Gift Wrapping Goes Green
by Natalie Bencivenga
December 15, 2023
Ever since Pittsburgh has embraced a no-plastic bag ban within the city limits, I've started to feel inspired about other ways in which we could cut back on our waste, especially during the holiday season when everything is wrapped up and readily discarded. There’s no better time because according to PopSci, wrapping paper is a $7 billion business in the U.S. alone, and most wrapping paper is not recycled – or recyclable. Not to mention that shiny and glittery paper is just another scary source of microplastics finding their way into our air and water. To make matters worse, Earth911 estimates that 4.6 million pounds of wrapping paper are produced each year, with roughly half of that ending up in landfills. Yikes. It’s time we stop wrapping.
This wasn’t a hardship for me to wrap – no pun intended – my head around. I have to admit, I am terrible at wrapping gifts. I am always in absolute awe of people who find the perfect paper, bows, ribbons, garnishes and more to make their gift shine all the brighter. But without those skills, my gifts looked more mangled than sophisticated by the time I was done with them. I turned to gift bags, instead. I quickly realized that when you give gifts in bags, you often receive gifts the same way. I would keep those gift bags any time I got them and would reutilize them over and over again. I was accidentally green about gifting, you could say!
So, in that spirit, I wanted to share some other ways – outside of gift bags – that you can still share festive gifts with friends and family and not accumulate waste in the process. After all, we want these traditions to carry on year after year!

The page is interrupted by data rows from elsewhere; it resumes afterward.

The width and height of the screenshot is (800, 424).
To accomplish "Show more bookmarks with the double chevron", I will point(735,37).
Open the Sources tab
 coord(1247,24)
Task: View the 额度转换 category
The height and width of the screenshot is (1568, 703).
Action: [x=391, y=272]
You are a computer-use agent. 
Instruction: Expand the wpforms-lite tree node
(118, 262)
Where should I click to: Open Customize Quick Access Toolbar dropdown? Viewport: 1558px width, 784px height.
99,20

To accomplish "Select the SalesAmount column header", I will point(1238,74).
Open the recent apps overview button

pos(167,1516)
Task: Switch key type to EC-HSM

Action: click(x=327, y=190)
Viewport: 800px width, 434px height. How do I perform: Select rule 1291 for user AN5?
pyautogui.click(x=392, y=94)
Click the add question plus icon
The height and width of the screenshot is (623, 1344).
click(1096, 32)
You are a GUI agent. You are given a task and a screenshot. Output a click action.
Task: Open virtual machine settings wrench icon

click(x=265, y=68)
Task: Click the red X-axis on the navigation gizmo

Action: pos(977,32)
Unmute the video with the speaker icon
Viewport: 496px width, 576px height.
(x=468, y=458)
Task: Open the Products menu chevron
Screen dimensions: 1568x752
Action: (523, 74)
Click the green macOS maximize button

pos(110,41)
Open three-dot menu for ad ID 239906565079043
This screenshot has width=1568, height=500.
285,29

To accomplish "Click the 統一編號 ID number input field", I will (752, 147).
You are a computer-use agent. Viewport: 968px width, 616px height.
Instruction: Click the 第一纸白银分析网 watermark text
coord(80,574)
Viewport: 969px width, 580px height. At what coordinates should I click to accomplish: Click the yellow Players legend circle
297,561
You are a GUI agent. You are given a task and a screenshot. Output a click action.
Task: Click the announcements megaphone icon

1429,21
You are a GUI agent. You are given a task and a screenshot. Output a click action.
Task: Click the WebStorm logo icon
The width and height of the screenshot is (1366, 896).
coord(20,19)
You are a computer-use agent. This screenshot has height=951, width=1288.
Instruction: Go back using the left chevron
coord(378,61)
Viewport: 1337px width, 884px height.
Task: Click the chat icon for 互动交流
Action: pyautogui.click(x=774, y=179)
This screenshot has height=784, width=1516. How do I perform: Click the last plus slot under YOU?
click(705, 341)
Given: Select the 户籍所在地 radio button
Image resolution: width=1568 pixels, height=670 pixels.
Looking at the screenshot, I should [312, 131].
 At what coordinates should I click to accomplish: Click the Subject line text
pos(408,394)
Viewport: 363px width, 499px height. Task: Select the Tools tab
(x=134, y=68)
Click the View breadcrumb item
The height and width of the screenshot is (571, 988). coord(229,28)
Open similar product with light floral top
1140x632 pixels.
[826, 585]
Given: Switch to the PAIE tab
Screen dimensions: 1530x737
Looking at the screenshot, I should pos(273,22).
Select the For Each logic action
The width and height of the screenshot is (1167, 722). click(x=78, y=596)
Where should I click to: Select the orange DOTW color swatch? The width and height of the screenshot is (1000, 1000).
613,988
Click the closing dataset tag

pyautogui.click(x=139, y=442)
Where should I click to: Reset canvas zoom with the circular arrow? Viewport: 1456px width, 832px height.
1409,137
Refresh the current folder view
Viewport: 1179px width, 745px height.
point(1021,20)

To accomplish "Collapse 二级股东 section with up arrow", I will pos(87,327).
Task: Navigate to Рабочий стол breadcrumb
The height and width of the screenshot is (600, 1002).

- Make the bag a part of the gift: Recently, I gave a gift inside an organic cotton tote bag that my friend could easily reuse when running errands. This way, no part of the gift was wasted and she would still look eco-chic carrying her groceries home!
- Have you ever heard of Japanese furoshiki? This is a traditional method of wrapping cloth. You simply choose a fabric and wrap your gift with a simple tie or knot. According to Wikipedia, in 2006, Japanese Minister of the Environment, Yuriko Koike, showcased a specially-designed furoshiki cloth to promote environmental awareness. In 2020, The Observer reported a growing interest in furoshiki in the UK, in part as a response to its perceived greater environmental sustainability compared to traditional single-use wrapping paper.
- Newspapers and magazines get discarded after we read them once, so why not turn that trash into treasure and reuse the paper you would otherwise discard into a one-of-a-kind wrapping paper? You can also use paper bags this way, too, and for any of us who remember covering our school books, this may feel super nostalgic!
- Looking for ways to enhance your packaging without using disposable ribbon or tape? Check out fabrics and twine, ribbons and buttons and other fun items from the Pittsburgh Center for Creative Reuse in Point Breeze to make this a fun activity the whole family can enjoy. Or your cat can just stare at you while you drink eggnog and wrap your presents at home. I don’t judge. (Can’t speak for the cat, though).
- And for the eco-friendly basics, check out Artist & Craftsman which is a worker-owned craft store, because as we know labor rights and environmental justice go hand in hand!